Однако наш проверяльщик с утреца впаял основательный градус. Нанёс сокрушительный удар по бессмысленному существованию. Теперь изо всех сил старался удержаться на ногах.
– Э!.. Какая билэт! – гортанно рыкнул Юраня и не забыл при этом оскорблённо вскинуть руку. Работать под сынов Кавказа он великий дока. – Эта, – взгляд на сумку, – ужэ купи. Эщо надо купи! И на это надо твоя билэта? Чито предложишь, дорогой?
– Чёрт… бабушку! – Хачапур моргнул разом обоими глазами. – Иды, – ватно качнулся в сторону базарного ералаша. – Покупай эщо чито хочэшь, rfwj![69]
– Так бы и давно, – тихо, только мне говорит Юрец, проходя в ворота. – Мы обштопывали тут клизмоида и с тремя повязочками! Где это видано? Своё продать и за это плати?!
К молочницам подтираться рискованно. А ну нарвёшься там на контролёра позлей, чем в воротах?
– Жди! – Юрец с пристуком водрузил сумку на недостроенную, по пояс, стену, у ног которой толокся суматошливый приток речонишки Бжужи. – Смирно жди. В темпе торганём!
Он напару с великом побрёл наискосок к молочному ряду под дощатым навесом в дырках, стал простодушно-нагловато заглядывать покупателям в лица.
– Дэвýшка! Ай как Ви хороши! Эсли я эщо один минут буду посмотрет, я потерай свой единствени голов. Энти красиви, – тычет в меня, – ужэ потерал!
Эту его дичь красивка вежливо снесла. Даже улыбнулась:
– Бедненький…
– Да нэт, богатенький, – подпустил пару болтушок. – Свой машина! Четыре банка мацони!
– Состояние Ротшильда!
– Не теряйтесь. Спешите приобрести!.. Идёмте… Рекомен-дую… Пожалста… Это, – кивнул на мой велик, – машина. Это, – приоткрыл сумку, – его ненаглядная мацонька. А это, – тронул меня за локоть, – пардон, они сами будут. Не смотрите на шишку на лбу. Голова на глазах от ума растёт.
Я стоял как истукан.
Боялся дохнуть при городской девушке.
– Изобрази цыпе детали! – шепнул мне Юрка.
Я снял с одной баночки подвязку, шатнул.
Молоко не плеснулось, держалось молодцом.
– Круто сидит мацонька! – сыпнул радости Юрка. – У нас без обманок! Мы не шильники какие…
У меня прорезалась потребность удивить чем-нибудь ещё и я невесть к чему перевернул банку над речкой. Держится мацоня крепко, будто замороженная! Царский пилотаж!

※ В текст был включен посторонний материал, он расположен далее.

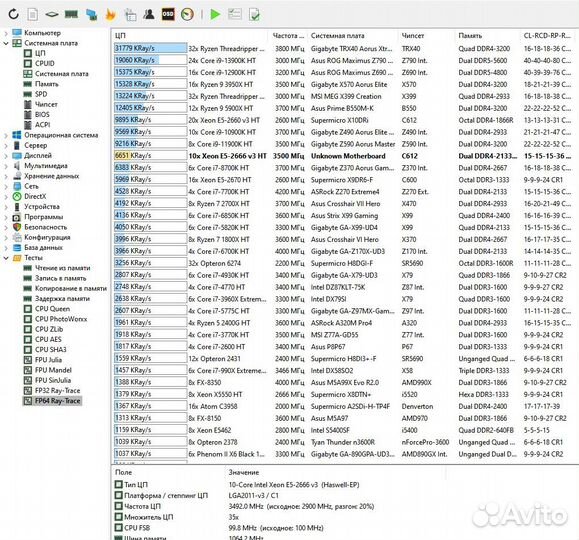
Task: Select the CPU Queen test
Action: click(52, 309)
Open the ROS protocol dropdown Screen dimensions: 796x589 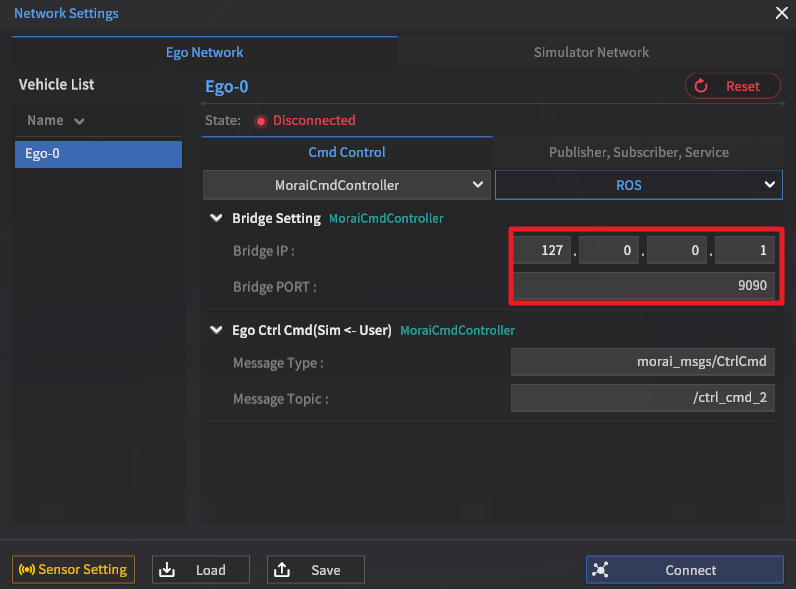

– Не мацонька – цирк! – шумнул Юрка девушке. – Видите?! Видите?!!
– Вижу, – бархатно прощебетала она.
То ли голосок мне показался её неуверенным, то ли форс дёрнул меня за руку – я резко встряхнул банку.
Ликование на девичьем лице потонуло в досаде: всё из банки пало в речку.

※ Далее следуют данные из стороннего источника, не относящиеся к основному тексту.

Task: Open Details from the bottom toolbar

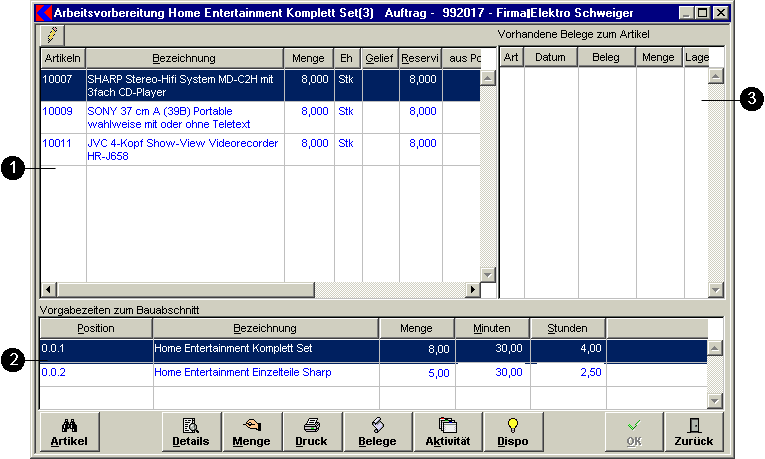Action: [x=191, y=432]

– Вот это ци-ирк! – обомлело присвистнул Юраха. – Целых две буханки шваркнуть?.. Затонула мацонька при исполнении служебных обязанностей…
– Плакали денежки! – горько всплеснула руками проходившая мимо старушка в чёрном.
Я растерялся. Не знал, что и подумать. Что я теперь скажу матери? Как объясню, куда делась пятёрка? Затонула? Са-ам утопил…
Насильно улыбнулась розочка:
– Не горюйте, мальчики. Я плачý за все четыре.
Пятёрки веером раздвинулись у неё в руке.
Я взял три штуки.
– Берите и эту.
– А за что?
– За рекламу. Вы же мне рекламировали? Виновата я. Прошу… Неужели не знаете правил приличия? Ни в чём не перечь женщине!
66
Вставать на козу – поднимать переднее колесо велосипеда, показывая виртуозность езды.
67
Коза – велосипед.
68
F, f (аба) – ну.
69
R f w j ((кацо) – обращение к мужчине.